The new site and new release (zip) are a testament to Nicholas Chapman's work on his free unbiased raytracer Indigo (now version 0.6 test 1). And as usual, Nicholas keeps on top of the Blender export script for each release.
From the Indigo forum post:
This is a stand-alone release, it includes all necessary files. As usual, I may have broken some stuff, so keep an eye out:
- So Indigo is now fully multithreaded.. you can run an arbitrary number of threads per process.
- Scene file changes: Just one minor one, but it will break most scenes: The background element now should only have 1 child, a spectrum element.
- speedup with phong pow()s
- added bump mapping for specular mat
- Added multithreading
- Added -t switch to specify number of threads.
- nice error message on out of mem while building kdtree
- using doubles for pdf and radiance stuff
- added colour correction
- background element now takes a single spectrum child element
- can now have only one of background, skylight, or env_map
- made window size equal to render size
- changed default sky gain to 0.002
- changed bidir RR live prob
- decreased num warmup mutations by half
Arthur Staschyk (Zom-B on the Indigo forums) pointed us to an Indigo thread that discusses a neat tool to use with Indigo (or any render with noise) called Neat Image. If unbiased renderers turn you off because of noise, this just might be the answer for you!
15 Comments
Awesome!
Very nice renderer!
Hmmm Neat Image? Is there an (possible free) alternative that works under Linux (without Wine that is)? I've already tried GREYCstoration [1] for various image-corrections, but it's kinda hard to use :-/
Werner
[1] http://www.haypocalc.com/wiki/Gimp_Plugin_GREYCstoration
http://www.greyc.ensicaen.fr/~dtschump/greycstoration/
After looking at the gallery I'm really motivated to render one of my current projects with Indigo. Some of the works there are just outstanding.
Are there any example .blend files available? The only one I found was 'The IT department' on blenderartists.org.
I set up my scene, used the exporter and it's rendering now... but it looks like it's got a sepia effect - strange.
Maybe I have to join the Indigo forum :-)
indigo is quite cool - hopefully someday, someone will intergrate it as a proper plugin in blender (like yafray is now).
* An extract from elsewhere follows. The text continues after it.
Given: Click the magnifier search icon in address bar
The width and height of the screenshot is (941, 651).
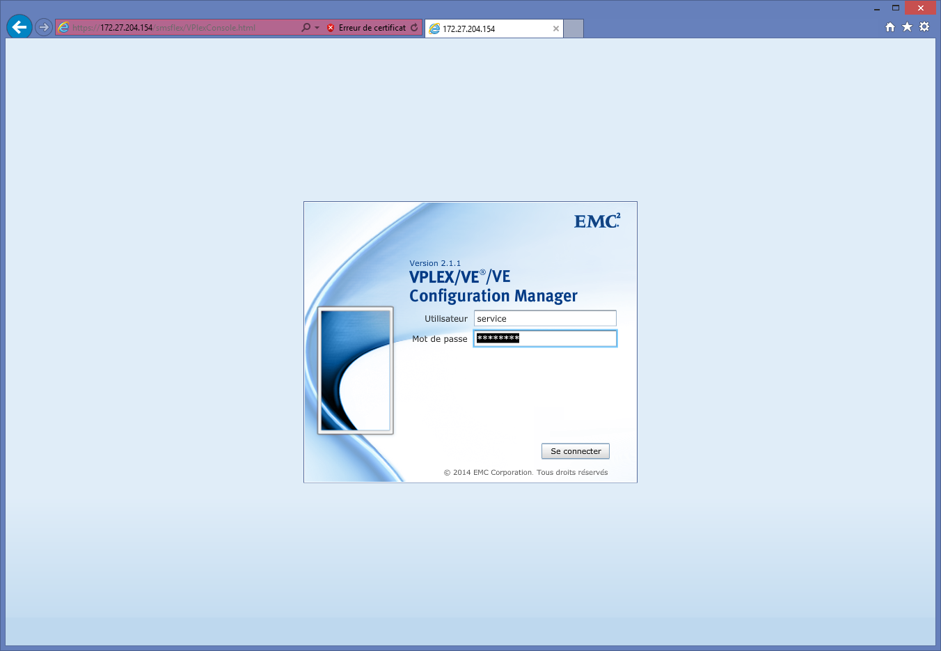Looking at the screenshot, I should pos(306,28).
It's a shame it's not OSS though :( -epat
hell, what a renderer!!!
That Neat Image software mentioned above is pretty awesome. Take a look at the examples page...
@thoro
The Indigo forums are the place to go definitely :)
Did you take a look at the quick material setting instruction at http://mediawiki.blender.org/index.php/Tutorials/Indigo_Renderer?
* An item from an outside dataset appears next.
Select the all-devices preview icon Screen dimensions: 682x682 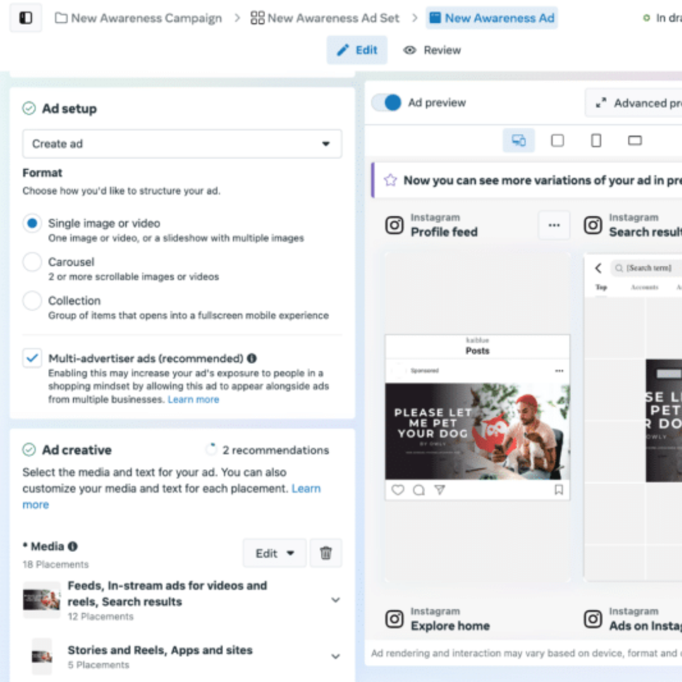pos(518,141)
Hoehrer: thanks for posting the GREYCstoration link I was looking for it but forgot it's name. What a great little tool.
@Eugene: Yes, I took a look at it - I will do some more tests and look at the 'IT department' .blend file to get an idea.
Cool, here at work we've got some really fast servers and my colleagues from the IT department are currently preparing a render machine for me. Maybe I can reach this server from home, too :-).
Neat Image is nice, so is Noise Ninja.
http://www.picturecode.com/
Been using it the past year for my photography.
Noisy renders are realistic. Film grain is a normal part of photography and if the goal is making a "photorealistic" image than it should include film grain. Just blur it by maybe .25 - .5 pixels gaussian and it looks perfect.
A possible program to help reduce noise could also be VirtualDub. Tread the image like a single frame of a movie, apply all the denoising filters you want, then render to image sequence.
Just a thought.
To anyone interested in learning the ins and outs of Fast Fourier Transform noise reduction (in a more manual sense) simply because its very interesting... check out this thread -- and accompanying tutorial(s) on RetouchPRO
http://www.retouchpro.com/forums/showthread.php?t=10911&page=1&pp=15
I have tried NeatImage, NoiseNinja, and a third program called Noiseware (http://www.imagenomic.com/) on an Indigo render of mine. In my opinion, Noiseware produced much better results than the other two and is easier to use. There is a free 'Community Edition' of Noiseware which has some limitations compared to the full versions but it's still very usable. It certainly saves some hours of Indigo render time!